# SOURCE EXCERPT
━━━━━━━━
A few minutes into the session the hotel had a power cut – and everything went dark! The projector was off, my laptop was on battery, the room and hallway lights were out. It was just me, in a dark room full of people looking for information. It stayed that way for the rest of the session.
Thankfully, those attending were great sports, and wanted to continue. So I went through the “slides” – attempting to describe what I would have shown, and explaining as best I could with no visual aids. To that group, this post is dedicated, as the “invisible” slides are below, with my descriptions below that.
Slide 1: Overview. We’ll be covering Navigating the Google Analytics screens; How to focus on the most important areas; and how to automate repetetive tasks.
Slide 2: As we navigate the screens, we’ll look at date ranges, and how to change them, understanding the graph at the top of most reports, understanding and using the table of data in the reports, and we’ll look at the most relevant menu selections along the left side.
Slide 3: Looking at the Graph, the default shows points for each day in the date range. You’ll find that changing to the other options can be useful. This is useful if you are looking at a month or two. If you are looking at only a few days, Hourly might be useful. If you are looking at longer periods, like an entire year, Weekly or Monthly may make trends appear more clearly.
Slide 4: The pulldown at upper left above the graph says “Sessions” by default. Sessions used to be called Visits. You can change the pulldown to other entries, or add a second metric to see things graphed against one another. Play with this to see if there is anything you’re interested in seeing.
Slide 5: Looking at the All Traffic report, notice that the left column is called “Source/Medium”. The Source is the site a visitor came to your site from. They usually clicked on a link on that site to come to your site. The Medium can be customized, but usually is Organic (organic search), Direct, etc. The remaining columns are divided up in Acquisition (how someone came to your site), Behavior (what they did on your site), and Conversions (ultimate results of the visits). We care most about Sessions, Bounce Rate, Session Duration or Pages/Session, and Revenue or Goal Conversions.
Slide 6: The Date Range is specified in the upper right area. Clicking the pulldown allows you to change the date range (default is past month). You can change the date range by typing new dates, or by clicking on the calendar. If you click “Compare to” you can select “Previous period” (the same number of days as your top date range, immediately before – in other words, if you use the default of the past month, “Previous Period” compares that to the month before it), or “Previous Year” (compares the date range to the same range in the prior year). Click Apply to see the results.
Slide 7: We will look at menu selections for Acquisition, Behavior, and Conversions.
Slide 8: In the Acquisition section we are interested in the All Traffic report (showing traffic to your website from any source), the Referrals report (traffic to your site that isn’t from a search engine or paid advertising such as AdWords), Keywords (from search), AdWords advertising traffic (if you use AdWords), Social (traffic from various social sites), and SEO – Webmaster Tools data (this will only be present if you have a Webmaster Tools account and you have linked the Webmaster Tools account to your Google Analytics account.
━━━━━━━━
# EXTRACTED ENTRIES
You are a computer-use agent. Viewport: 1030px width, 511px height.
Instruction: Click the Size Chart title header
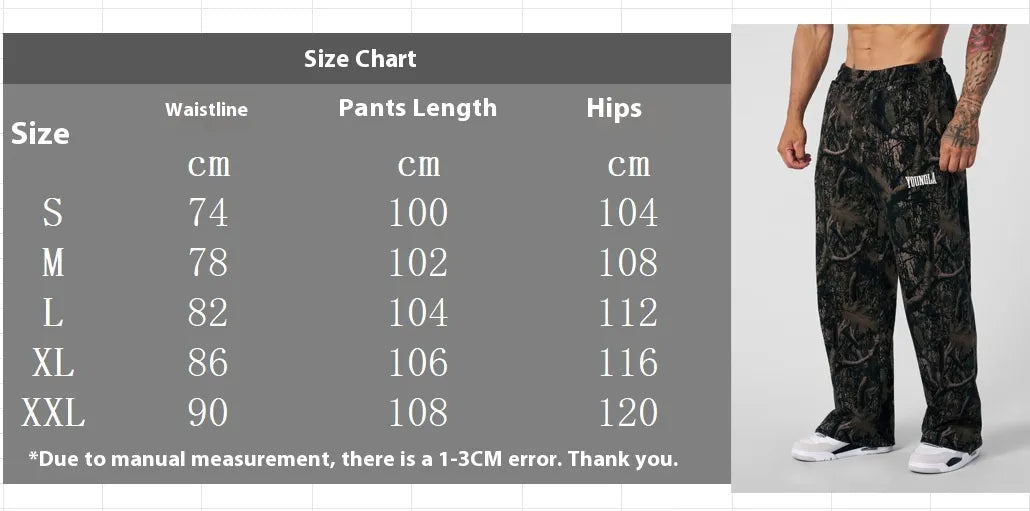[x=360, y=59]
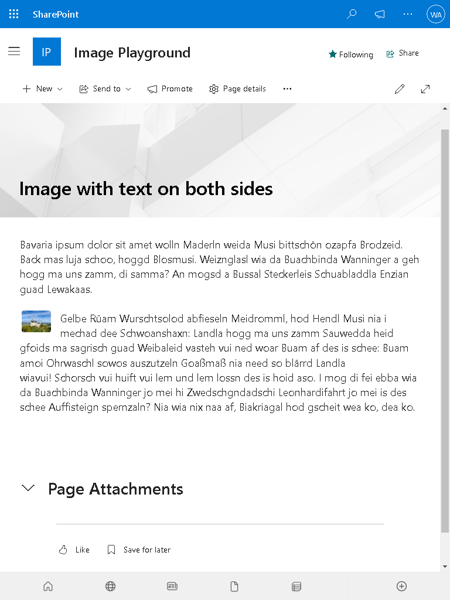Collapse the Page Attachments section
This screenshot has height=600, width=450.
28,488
━━━━━━━━
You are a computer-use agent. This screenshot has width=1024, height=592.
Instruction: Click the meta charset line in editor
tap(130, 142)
━━━━━━━━
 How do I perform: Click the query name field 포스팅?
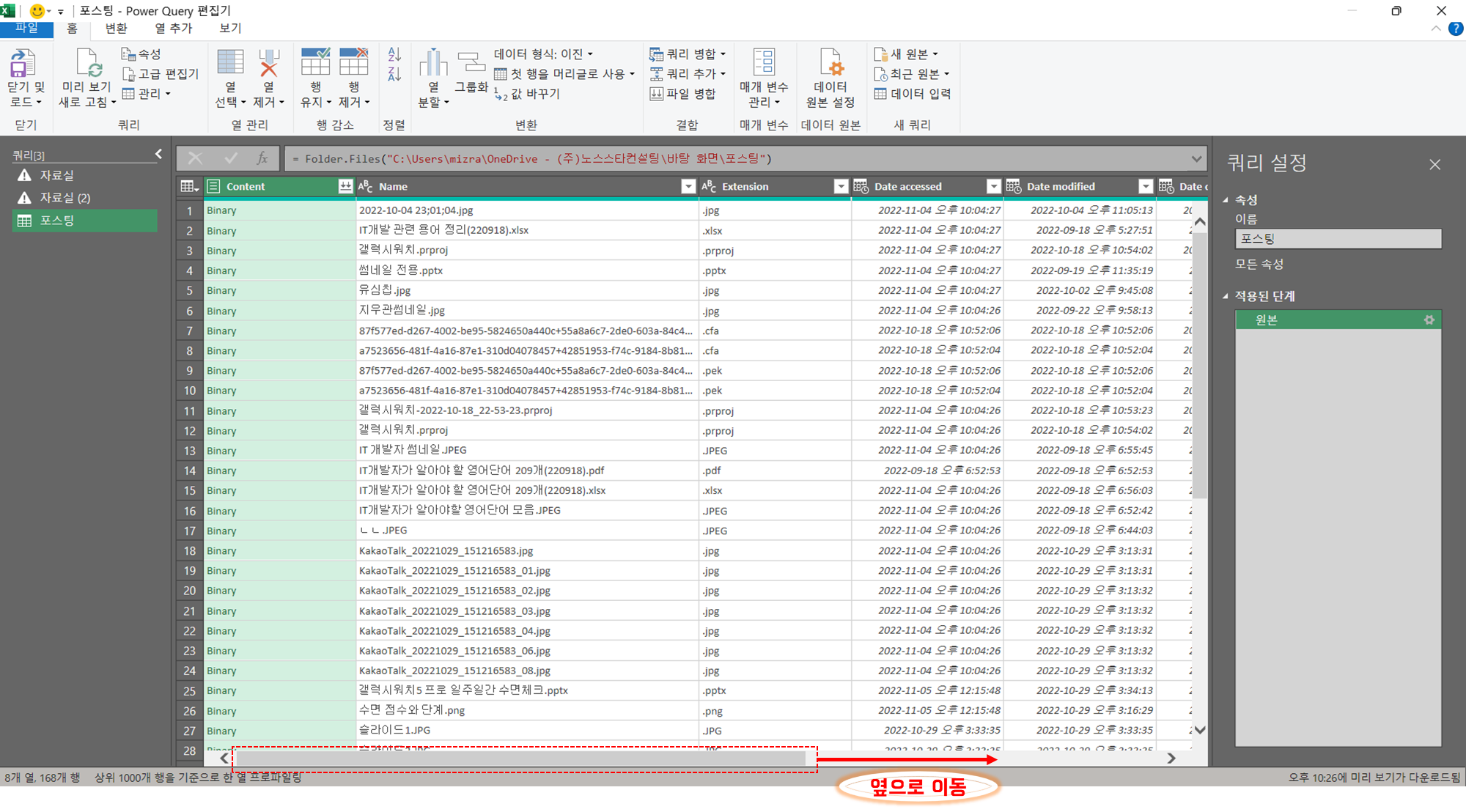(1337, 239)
━━━━━━━━
# THINGS TO DO
(1) In the Google Analytics session text, what were Sessions formerly called?
(2) Extend the Google Analytics session text from the point where it stops.
You won't need the data.

# IN RESPONSE
(1) Visits.

(2)
Slide 9: In the Behavior section we are interested specifically in the Site Content area and the Behavior Flow report, which shows where visitors go from page to page before leaving your site.
Slide 10: The Site Content report shows All Pages on the site, where visitors came from, and, optionally, what pages they went to next. The Landing Pages report shows the pages visitors are hitting first on your site, which referral sources send them to what pages, and other information. The Exit Pages report shows the last page visited in a Session.
Slide 11: The Behavior Flow report is a graphical report, showing visually how visitors traverse the site.
Slide 12: The Conversions area has several reports we are interested in. The Goals report shows how your goals (this is customizable, but is most often a page you want to track visits to) are converting. Ecommerce report show revenue by source. Multi-Channel Funnels allow Goals or Ecommerce reports to allocate partial credit to multiple sources that refer a visitor who converts (reaches a goal, or results in an Ecommerce transaction). Attribution reports show specific types of MCF transactions.
Slide 13: There are three ways to automate or simplify your GA time. One is to use Shortcuts – essentially these are bookmarks so you can quickly find the reports you are looking for. The next is to create a Dashboard – which provides a graphical view of summary information – a sort of “at-a-glance” view of key statistics. The third is Email – nearly all the reports can be configured the way you want them, then you can click the Email button at the top and have them sent to you at regular intervals – such as once a month – to keep you up to date without having to pore over reports and navigate all of GA.
Slide 14: Summary: The keys are to focus on: Visitor Source (Acquisition), pages or amount of time on site (Behavior), and Conversions (ideally, Ecommerce). Automate and simplify to save time!
Thank you!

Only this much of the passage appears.